Montréal-Nord est à la fois jeune et âgée. L’arrondissement enregistre des pointes pour les citoyens de moins de 20 ans et pour ceux de plus de 65 ans, comparativement à la moyenne de l'île. Les jeunes de moins de 20 ans composent près du quart de la population et les personnes âgées de plus de 60 ans, 25 % également. Bochra Manaï n’hésite pas à parler de « polarisation » pour qualifier la dynamique entre ces deux solitudes, surtout lorsqu’il est question du drame ayant coûté la vie à Fredy Villanueva. « Les personnes plus âgées paient des taxes et votent, et elles en ont marre des jeunes qui ne paient pas de taxes, qui cassent la ville. Ce que [la mort de] Fredy cristallise, c’est ça aussi : la non-reconnaissance des jeunes. » À ses yeux, il y a un manque flagrant de connaissance de l’autre entre les différents groupes qui tissent la toile bigarrée de la population.

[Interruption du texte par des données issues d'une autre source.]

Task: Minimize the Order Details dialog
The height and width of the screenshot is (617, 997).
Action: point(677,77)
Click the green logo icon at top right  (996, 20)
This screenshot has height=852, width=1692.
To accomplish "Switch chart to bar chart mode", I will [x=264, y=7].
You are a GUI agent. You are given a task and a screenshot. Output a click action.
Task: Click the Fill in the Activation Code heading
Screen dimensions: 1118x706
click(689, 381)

Le taux de diplomation des Nord-Montréalais

 

 

Peu de nord-montréalais se retrouvent sur les bancs des universités. En fait, Montréal-Nord présente le plus faible pourcentage de gens âgés entre 25 et 64 ans qui ont complété des études universitaires (19,32 %). À l’échelle de la métropole, 44 % de ce groupe d’âges ont un diplôme accroché au mur. Environ 11 % d’entre eux ont abandonné l’école avant d’avoir obtenu quelconque certificat, diplôme ou grade. Il est d’un peu plus de 24 % pour Montréal-Nord. Le professeur Gonzalez estime que le climat d’apprentissage dans les écoles publiques de l’arrondissement — surtout celle situées dans les quartiers plus défavorisés — est inadéquat. S’il reconnaît qu’il peut y avoir des problèmes survenant à la maison pouvant expliquer le phénomène, il insiste pour ne pas « culpabiliser » les parents. Bochra Manaï estime pour sa part qu’il y a un besoin de conscientiser les jeunes que l’école peut les amener sur le chemin de la réussite. Et pour l’Université, si des prêts et bourses existent, note-t-elle, les coûts par session que chargent les maisons d’enseignement peuvent en décourager plus d’un.

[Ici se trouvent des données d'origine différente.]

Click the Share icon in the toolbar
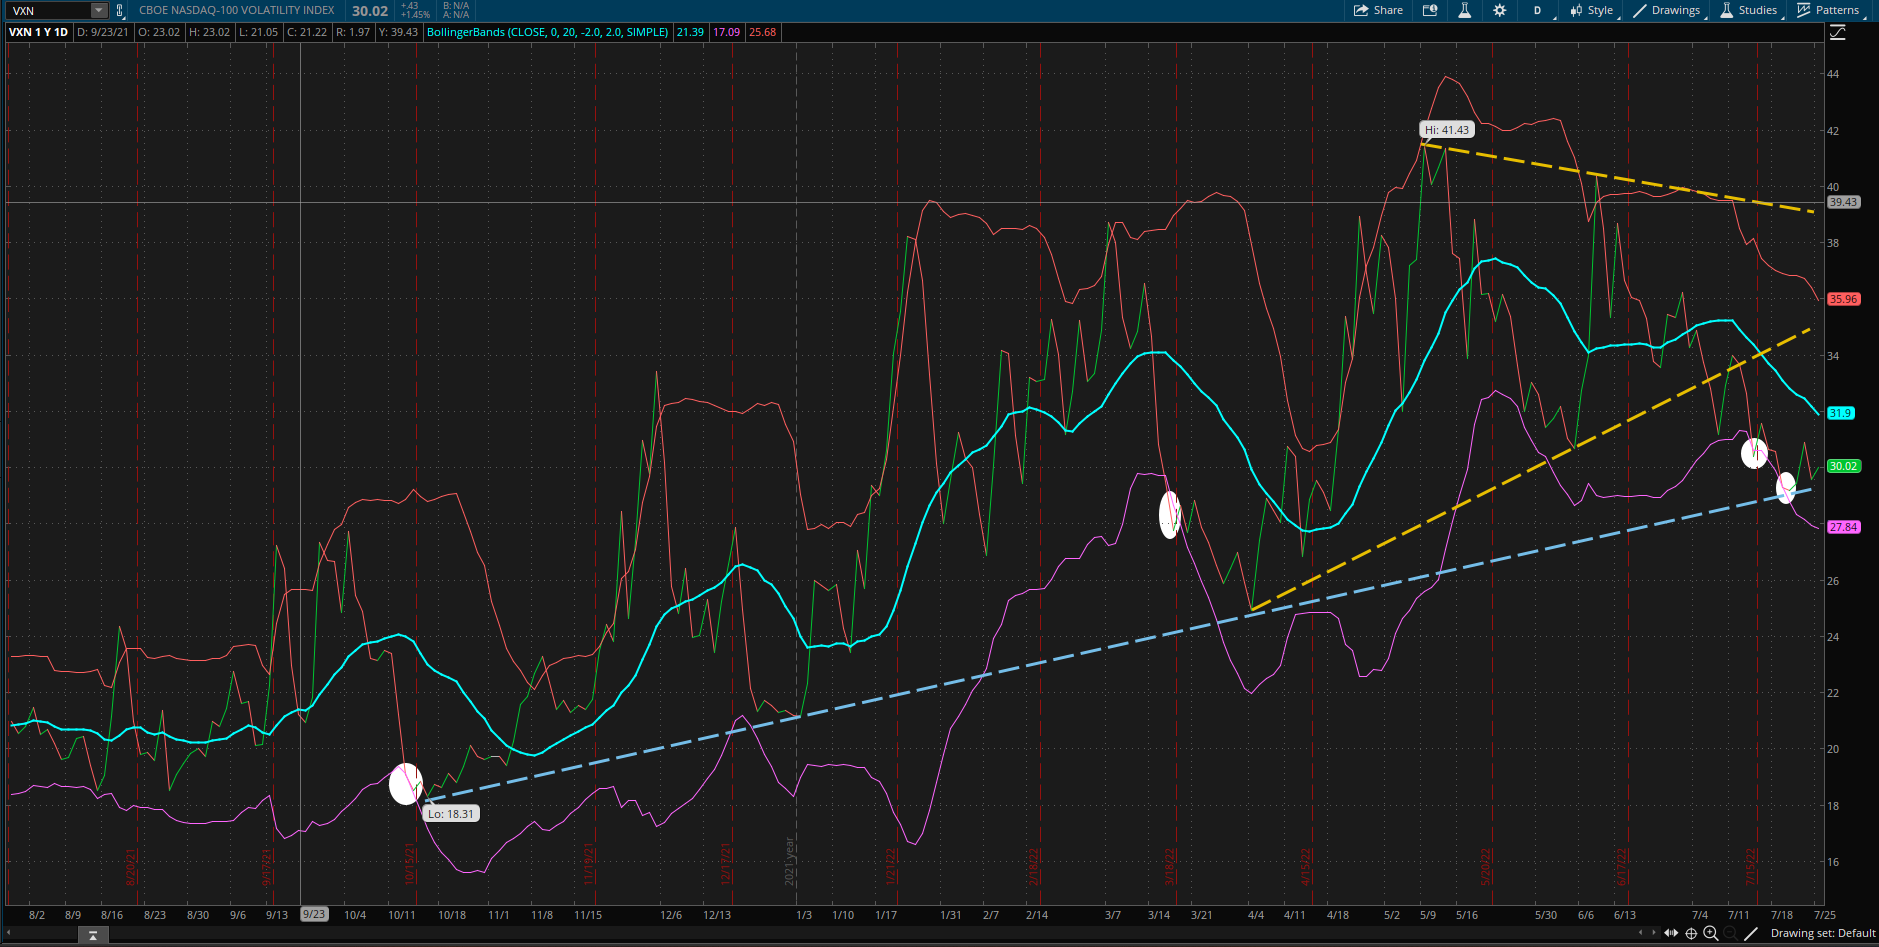Screen dimensions: 1879x947 [1378, 10]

Les dynamiques d’immigration

 

 

Les immigrants économiques et ceux parrainés par la famille composent la majorité de l’immigration de Montréal-Nord. Avec un taux d’environ 40 % d’immigrants économiques, l’arrondissement arrive en bout de liste des arrondissements et des villes liées. Et il se classe en tête de rang pour la proportion d’immigrants parrainés par la famille (38,45 %). Pour l’ensemble de l’agglomération de Montréal, le taux pour ces deux types d’immigration est respectivement de 55,79 % et 27,28 %.

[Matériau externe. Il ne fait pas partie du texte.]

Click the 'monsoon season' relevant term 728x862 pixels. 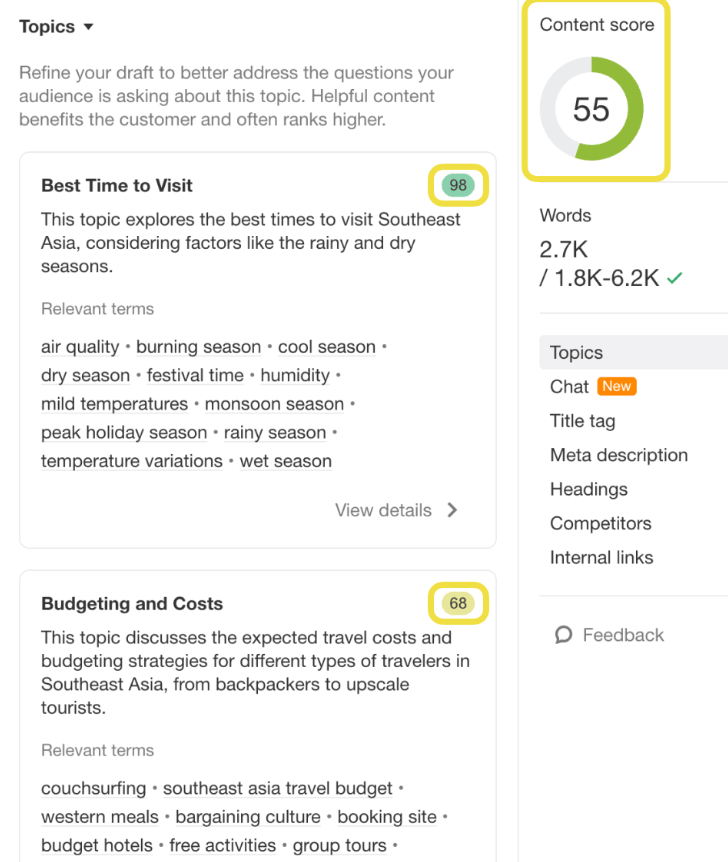274,404
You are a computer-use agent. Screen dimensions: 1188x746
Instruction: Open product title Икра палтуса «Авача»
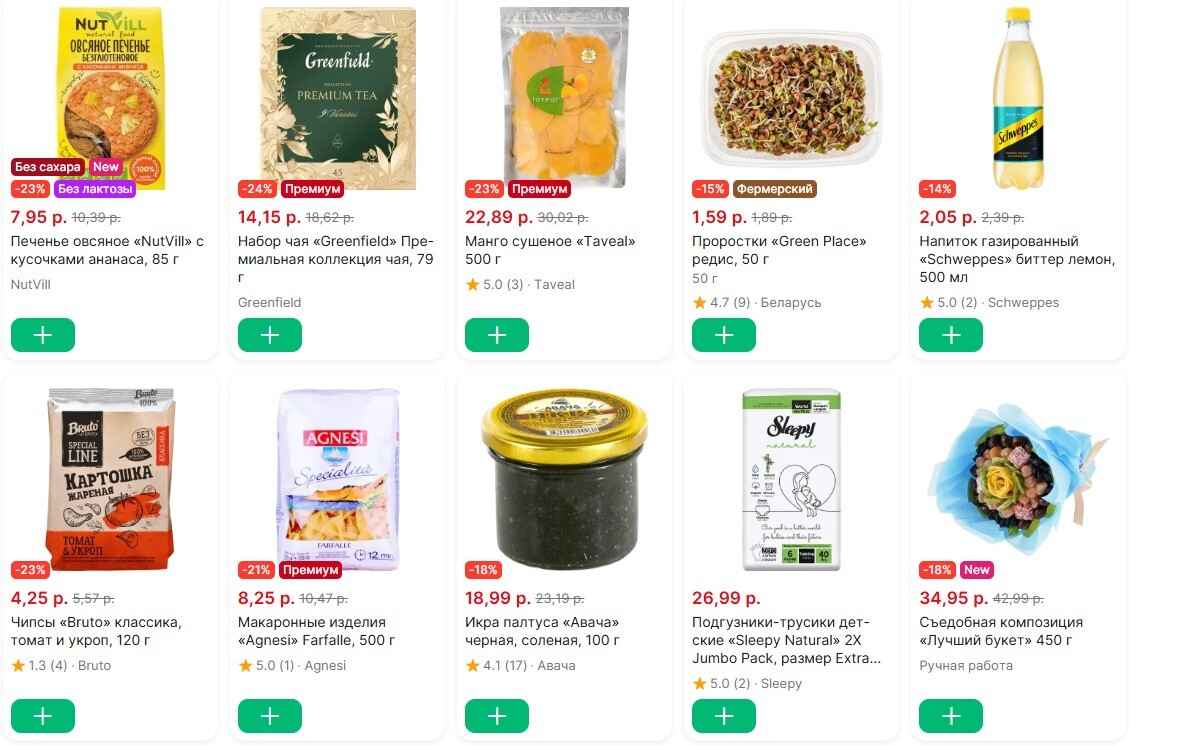[542, 631]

L’arrondissement a connu en juillet 2017 une vague d’arrivée de demandeurs d’asile, fait aussi remarquer au Devoir Guillaume André, directeur du Centre communautaire multi-ethnique de Montréal-Nord. Des chiffres qui ne figurent pas dans les plus récentes données du recensement, collectées essentiellement en 2015. « La moitié des personnes qui [ont traversé la frontière canadienne] par le chemin Roxam sont allés à Montréal-Nord », renchérit de son côté Bochra Manaï. Elle regrette que l’argent pour répondre aux défis que posent l’arrivée de ces parents sur le marché du travail, de ces enfants dans les écoles du quartier, ne suit pas.